Arguments received by MelSpectrogram.call():
• inputs=<tf.Tensor 'Cast:0' shape=(None, 8000) dtype=float32>
But when I try this, it runs fine code:
layer(next(iter(ds.take(1))))
Also do we need tf_data compatibility? I tried adding tf_data_compatibility test. But it fails.
It is feasible. The current layer code is not set up for that. Take a look at the other layers that inherit from TFDataLayer. They need to use self.backend.numpy/etc instead of ops for op access (so we can swap out the backend).
As for whether we should do it -- how do you think the layer will be used? Inside a model? Externally?

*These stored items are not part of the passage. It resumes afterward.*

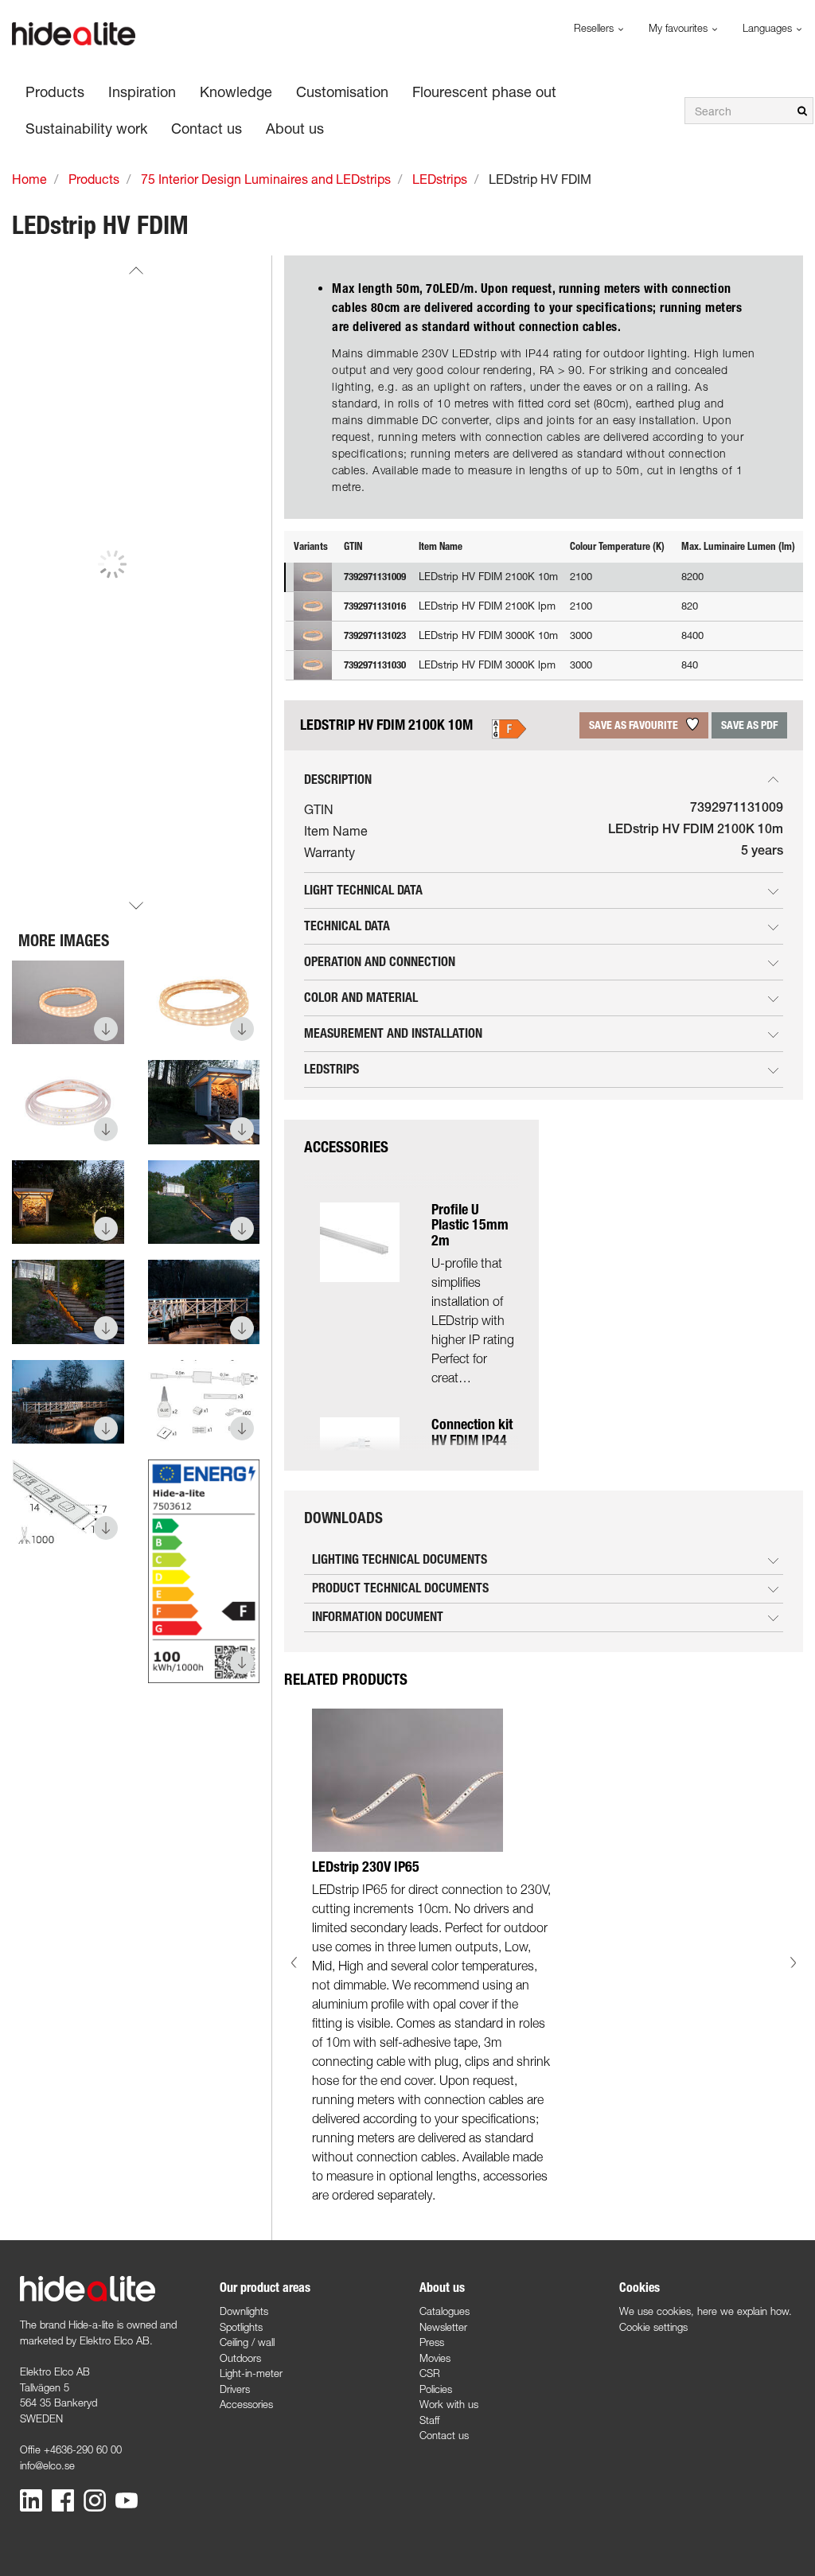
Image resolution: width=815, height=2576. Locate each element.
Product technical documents (400, 1588)
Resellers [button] (595, 27)
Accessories (246, 2404)
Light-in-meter (251, 2373)
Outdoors (240, 2358)
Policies (435, 2389)
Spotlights (241, 2327)
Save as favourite (634, 725)
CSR (429, 2373)
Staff (429, 2420)
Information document (377, 1616)
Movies (434, 2358)
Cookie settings (653, 2327)
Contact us (444, 2435)
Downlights (244, 2311)
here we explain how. (744, 2311)
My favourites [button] (680, 27)
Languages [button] (769, 27)
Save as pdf (749, 725)
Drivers (235, 2389)
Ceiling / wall (247, 2342)
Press (431, 2342)
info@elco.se (47, 2465)
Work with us (448, 2404)
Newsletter (443, 2327)
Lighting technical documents (399, 1559)
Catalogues (444, 2311)
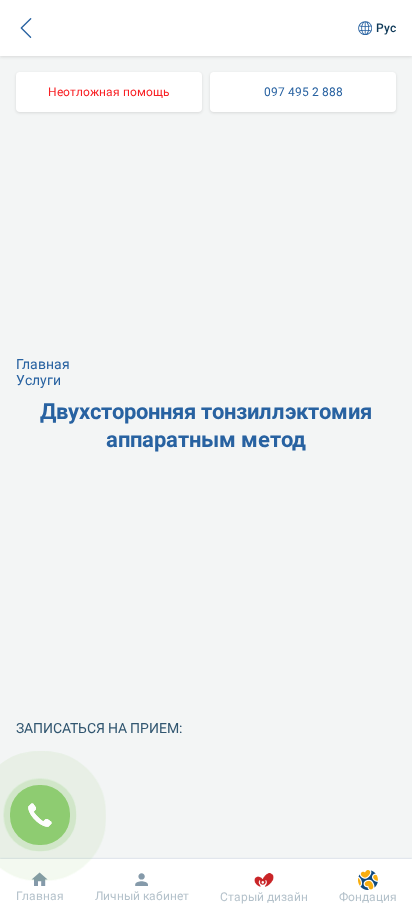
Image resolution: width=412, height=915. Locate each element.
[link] (109, 92)
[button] (26, 28)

As for whether we should do it -- how do you think the layer will be used? Inside a model? Externally?
Using this layer in a model is definitely the best choice, as for later usage, all we have to do is load the model and then pass the audio directly to the model. If we use this layer in data pipeline, then we have to process the audio separately with proper hyper parameters before passing audio to the model. I think YAMNet in TensorFlow Hub does the same.
But yes having the flexibility of using this layer both in model and data pipeline would be great. I will take a one last shot at this.
Ok -- it's definitely better to make it work with tf.data even if that's not the main use case, then. If you're running into major blockers, then we can revert and merge a version that only works with tf.data when using the TF backend. That's ok.
@fchollet I've added support for tf.data but as it required using self.backend instead of keras.ops, I had to move the independent functions into MelSpectrogram layer. I've checked it, it runs fine in both model and tf.data.
I also tried using keras.backend instead of self.backend but it throws same error.
Right -- if you want tf.data support with a backend other than TF, all ops applied by the layer must go through self.backend. Anything else won't work.
Is this layer compatible/convertible to TFLite?